[Collected data]
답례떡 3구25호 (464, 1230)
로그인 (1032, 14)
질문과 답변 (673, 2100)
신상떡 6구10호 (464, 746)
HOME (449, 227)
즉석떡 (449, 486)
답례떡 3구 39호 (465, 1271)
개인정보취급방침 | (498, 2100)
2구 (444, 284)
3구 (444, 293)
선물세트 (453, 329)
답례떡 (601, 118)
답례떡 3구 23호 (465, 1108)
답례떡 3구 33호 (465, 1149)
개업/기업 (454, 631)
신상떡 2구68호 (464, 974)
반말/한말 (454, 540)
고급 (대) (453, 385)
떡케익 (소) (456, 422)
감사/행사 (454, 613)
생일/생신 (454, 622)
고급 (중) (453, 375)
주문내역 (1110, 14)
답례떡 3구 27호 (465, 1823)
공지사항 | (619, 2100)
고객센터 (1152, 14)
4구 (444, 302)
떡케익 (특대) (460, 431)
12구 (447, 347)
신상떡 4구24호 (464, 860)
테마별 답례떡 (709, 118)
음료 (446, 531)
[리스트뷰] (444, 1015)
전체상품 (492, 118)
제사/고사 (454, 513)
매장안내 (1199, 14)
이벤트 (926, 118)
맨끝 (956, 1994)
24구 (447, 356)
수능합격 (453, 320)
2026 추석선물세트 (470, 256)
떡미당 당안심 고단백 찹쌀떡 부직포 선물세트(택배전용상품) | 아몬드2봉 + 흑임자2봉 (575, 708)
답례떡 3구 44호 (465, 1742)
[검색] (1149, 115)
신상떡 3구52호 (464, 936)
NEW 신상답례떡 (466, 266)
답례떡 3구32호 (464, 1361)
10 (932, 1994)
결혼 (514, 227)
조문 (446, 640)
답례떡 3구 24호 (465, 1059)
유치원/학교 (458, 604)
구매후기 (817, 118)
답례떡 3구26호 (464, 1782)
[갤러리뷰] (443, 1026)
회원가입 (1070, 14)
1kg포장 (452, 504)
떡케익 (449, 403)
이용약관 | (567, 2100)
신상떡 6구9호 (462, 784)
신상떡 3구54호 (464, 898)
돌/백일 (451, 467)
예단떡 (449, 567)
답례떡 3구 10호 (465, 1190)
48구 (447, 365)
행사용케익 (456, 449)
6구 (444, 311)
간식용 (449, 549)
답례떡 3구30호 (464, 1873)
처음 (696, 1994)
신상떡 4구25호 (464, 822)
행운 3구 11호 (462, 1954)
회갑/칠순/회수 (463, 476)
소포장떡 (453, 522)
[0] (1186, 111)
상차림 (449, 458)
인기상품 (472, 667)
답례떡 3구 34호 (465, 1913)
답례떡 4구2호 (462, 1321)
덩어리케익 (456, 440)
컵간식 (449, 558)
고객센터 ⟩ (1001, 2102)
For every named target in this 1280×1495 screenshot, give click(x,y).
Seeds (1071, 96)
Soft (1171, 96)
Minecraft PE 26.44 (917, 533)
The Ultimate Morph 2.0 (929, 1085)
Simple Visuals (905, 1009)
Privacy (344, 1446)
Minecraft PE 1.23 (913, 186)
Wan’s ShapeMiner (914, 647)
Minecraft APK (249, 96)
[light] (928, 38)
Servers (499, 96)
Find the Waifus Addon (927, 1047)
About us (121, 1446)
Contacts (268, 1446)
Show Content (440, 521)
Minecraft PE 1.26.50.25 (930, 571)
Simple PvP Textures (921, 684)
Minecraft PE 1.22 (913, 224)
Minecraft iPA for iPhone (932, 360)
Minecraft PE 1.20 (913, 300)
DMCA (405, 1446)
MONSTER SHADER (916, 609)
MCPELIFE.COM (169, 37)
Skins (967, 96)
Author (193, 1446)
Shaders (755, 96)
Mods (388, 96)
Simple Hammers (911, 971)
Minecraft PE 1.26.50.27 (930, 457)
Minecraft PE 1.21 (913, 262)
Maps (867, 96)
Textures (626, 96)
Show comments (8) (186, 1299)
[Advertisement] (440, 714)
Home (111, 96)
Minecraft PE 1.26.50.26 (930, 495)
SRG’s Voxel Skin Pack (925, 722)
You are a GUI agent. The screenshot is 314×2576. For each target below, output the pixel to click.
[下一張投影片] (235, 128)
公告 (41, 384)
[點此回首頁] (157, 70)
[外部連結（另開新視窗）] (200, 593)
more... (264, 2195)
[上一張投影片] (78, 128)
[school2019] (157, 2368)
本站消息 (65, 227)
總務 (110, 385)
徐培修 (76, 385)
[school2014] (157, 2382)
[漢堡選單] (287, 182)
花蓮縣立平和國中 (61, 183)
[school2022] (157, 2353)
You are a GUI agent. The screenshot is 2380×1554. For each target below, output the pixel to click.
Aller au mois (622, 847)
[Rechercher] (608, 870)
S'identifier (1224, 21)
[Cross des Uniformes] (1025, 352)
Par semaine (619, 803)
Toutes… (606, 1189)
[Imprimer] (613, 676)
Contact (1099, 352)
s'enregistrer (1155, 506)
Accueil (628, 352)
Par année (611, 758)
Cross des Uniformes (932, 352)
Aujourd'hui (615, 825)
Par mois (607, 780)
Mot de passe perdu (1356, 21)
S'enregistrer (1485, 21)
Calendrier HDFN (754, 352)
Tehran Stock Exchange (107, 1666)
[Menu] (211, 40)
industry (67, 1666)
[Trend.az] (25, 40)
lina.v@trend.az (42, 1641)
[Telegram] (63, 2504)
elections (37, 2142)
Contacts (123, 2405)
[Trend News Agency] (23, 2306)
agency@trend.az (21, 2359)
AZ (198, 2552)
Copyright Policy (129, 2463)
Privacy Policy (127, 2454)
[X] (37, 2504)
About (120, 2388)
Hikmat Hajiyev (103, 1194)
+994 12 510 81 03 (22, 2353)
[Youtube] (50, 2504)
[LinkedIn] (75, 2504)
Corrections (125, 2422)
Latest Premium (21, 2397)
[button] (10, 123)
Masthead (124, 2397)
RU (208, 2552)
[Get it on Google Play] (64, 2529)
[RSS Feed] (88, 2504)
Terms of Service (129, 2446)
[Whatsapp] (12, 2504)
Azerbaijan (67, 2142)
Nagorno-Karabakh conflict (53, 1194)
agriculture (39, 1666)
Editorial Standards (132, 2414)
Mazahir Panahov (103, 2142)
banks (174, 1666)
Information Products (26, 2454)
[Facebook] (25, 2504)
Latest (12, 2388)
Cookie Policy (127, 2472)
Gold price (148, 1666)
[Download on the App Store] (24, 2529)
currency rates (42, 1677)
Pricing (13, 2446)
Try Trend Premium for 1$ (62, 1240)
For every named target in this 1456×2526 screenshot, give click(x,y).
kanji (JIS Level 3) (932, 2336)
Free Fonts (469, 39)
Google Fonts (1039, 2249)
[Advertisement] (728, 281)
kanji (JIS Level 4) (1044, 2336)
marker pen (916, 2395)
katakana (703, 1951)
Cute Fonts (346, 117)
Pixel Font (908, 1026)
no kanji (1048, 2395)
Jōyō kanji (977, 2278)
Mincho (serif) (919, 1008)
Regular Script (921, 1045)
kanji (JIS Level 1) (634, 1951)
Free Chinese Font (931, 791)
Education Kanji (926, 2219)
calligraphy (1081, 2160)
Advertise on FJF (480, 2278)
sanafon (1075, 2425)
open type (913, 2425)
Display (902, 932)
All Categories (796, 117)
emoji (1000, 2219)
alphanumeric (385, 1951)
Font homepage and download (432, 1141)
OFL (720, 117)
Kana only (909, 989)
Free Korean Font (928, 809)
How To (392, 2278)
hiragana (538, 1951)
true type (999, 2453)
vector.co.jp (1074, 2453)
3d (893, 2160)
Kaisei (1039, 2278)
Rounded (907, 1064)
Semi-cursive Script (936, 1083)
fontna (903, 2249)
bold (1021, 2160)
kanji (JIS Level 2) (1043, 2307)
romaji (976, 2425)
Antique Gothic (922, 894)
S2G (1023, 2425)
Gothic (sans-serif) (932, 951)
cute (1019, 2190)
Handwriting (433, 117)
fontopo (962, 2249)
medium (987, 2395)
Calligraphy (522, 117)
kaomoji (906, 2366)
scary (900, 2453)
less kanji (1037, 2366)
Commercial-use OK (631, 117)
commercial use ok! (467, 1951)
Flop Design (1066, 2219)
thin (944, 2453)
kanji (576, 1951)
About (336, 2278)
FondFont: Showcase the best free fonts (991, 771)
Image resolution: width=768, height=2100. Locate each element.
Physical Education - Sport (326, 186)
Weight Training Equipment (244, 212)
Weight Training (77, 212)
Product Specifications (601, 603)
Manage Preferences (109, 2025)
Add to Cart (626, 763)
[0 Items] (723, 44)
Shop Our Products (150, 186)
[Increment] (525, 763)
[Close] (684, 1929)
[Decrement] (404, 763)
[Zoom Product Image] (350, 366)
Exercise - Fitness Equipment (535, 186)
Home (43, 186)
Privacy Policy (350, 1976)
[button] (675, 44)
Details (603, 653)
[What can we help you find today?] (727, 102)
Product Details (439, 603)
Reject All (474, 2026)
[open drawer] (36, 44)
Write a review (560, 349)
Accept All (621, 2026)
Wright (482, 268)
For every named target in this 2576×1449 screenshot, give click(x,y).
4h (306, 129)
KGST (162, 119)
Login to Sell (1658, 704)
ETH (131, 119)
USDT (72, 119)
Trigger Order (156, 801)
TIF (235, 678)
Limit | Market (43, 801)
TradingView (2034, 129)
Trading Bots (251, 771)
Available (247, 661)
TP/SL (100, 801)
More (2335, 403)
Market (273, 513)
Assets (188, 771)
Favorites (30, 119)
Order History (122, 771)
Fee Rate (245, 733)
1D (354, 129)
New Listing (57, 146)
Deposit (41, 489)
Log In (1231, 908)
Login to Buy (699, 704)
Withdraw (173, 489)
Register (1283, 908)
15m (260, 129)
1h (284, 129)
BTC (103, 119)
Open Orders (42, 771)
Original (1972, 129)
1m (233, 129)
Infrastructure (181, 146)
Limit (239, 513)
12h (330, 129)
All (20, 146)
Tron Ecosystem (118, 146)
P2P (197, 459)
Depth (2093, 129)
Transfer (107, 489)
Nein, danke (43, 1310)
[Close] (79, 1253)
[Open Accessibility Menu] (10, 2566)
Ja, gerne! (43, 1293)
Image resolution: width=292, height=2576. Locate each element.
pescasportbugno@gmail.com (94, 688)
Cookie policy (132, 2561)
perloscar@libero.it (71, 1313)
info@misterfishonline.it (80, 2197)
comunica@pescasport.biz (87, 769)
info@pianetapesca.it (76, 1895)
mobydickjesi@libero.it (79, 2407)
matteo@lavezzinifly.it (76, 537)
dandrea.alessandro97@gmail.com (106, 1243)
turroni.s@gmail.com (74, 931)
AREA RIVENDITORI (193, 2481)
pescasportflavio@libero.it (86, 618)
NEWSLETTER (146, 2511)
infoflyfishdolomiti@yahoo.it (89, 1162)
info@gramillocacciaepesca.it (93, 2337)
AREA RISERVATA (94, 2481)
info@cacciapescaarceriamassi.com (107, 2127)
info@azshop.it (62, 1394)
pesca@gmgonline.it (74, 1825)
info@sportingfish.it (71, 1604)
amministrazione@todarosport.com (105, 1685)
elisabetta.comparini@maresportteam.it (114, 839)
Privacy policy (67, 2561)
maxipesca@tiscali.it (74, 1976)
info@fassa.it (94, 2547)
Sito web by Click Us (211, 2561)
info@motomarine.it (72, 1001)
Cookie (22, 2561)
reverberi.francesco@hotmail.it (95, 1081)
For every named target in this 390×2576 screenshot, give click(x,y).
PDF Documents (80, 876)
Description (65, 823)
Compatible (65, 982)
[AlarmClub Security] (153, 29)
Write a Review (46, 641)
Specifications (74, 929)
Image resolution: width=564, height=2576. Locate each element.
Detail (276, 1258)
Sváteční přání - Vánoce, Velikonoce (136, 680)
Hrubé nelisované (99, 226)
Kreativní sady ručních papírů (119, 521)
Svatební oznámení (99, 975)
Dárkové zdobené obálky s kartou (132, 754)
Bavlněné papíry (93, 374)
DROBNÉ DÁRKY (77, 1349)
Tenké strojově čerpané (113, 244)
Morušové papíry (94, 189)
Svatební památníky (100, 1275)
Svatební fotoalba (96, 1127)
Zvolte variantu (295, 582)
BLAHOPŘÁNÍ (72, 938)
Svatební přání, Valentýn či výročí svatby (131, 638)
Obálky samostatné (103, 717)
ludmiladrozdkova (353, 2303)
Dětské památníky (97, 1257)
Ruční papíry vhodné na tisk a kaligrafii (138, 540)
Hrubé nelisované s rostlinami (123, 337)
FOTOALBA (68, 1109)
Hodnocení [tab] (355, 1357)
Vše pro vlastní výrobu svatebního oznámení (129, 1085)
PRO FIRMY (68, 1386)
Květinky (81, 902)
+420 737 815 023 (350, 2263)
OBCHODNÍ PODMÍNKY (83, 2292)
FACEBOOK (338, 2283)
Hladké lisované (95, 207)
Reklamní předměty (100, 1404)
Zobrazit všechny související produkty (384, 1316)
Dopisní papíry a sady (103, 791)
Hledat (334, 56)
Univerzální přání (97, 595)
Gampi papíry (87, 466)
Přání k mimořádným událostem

GOAL OF THE EXERCISE: Print again the lines of the entries above that fall between the line holding "답례떡 3구 34호 (465, 1913)" and the line holding "The Ultimate Morph 2.0 (929, 1085)", inclusive, exactly as they stand.

TASK RESULT:
답례떡 3구 34호 (465, 1913)
답례떡 4구2호 (462, 1321)
덩어리케익 (456, 440)
컵간식 (449, 558)
고객센터 ⟩ (1001, 2102)
For every named target in this 1280×1495 screenshot, give click(x,y).
Seeds (1071, 96)
Soft (1171, 96)
Minecraft PE 26.44 (917, 533)
The Ultimate Morph 2.0 (929, 1085)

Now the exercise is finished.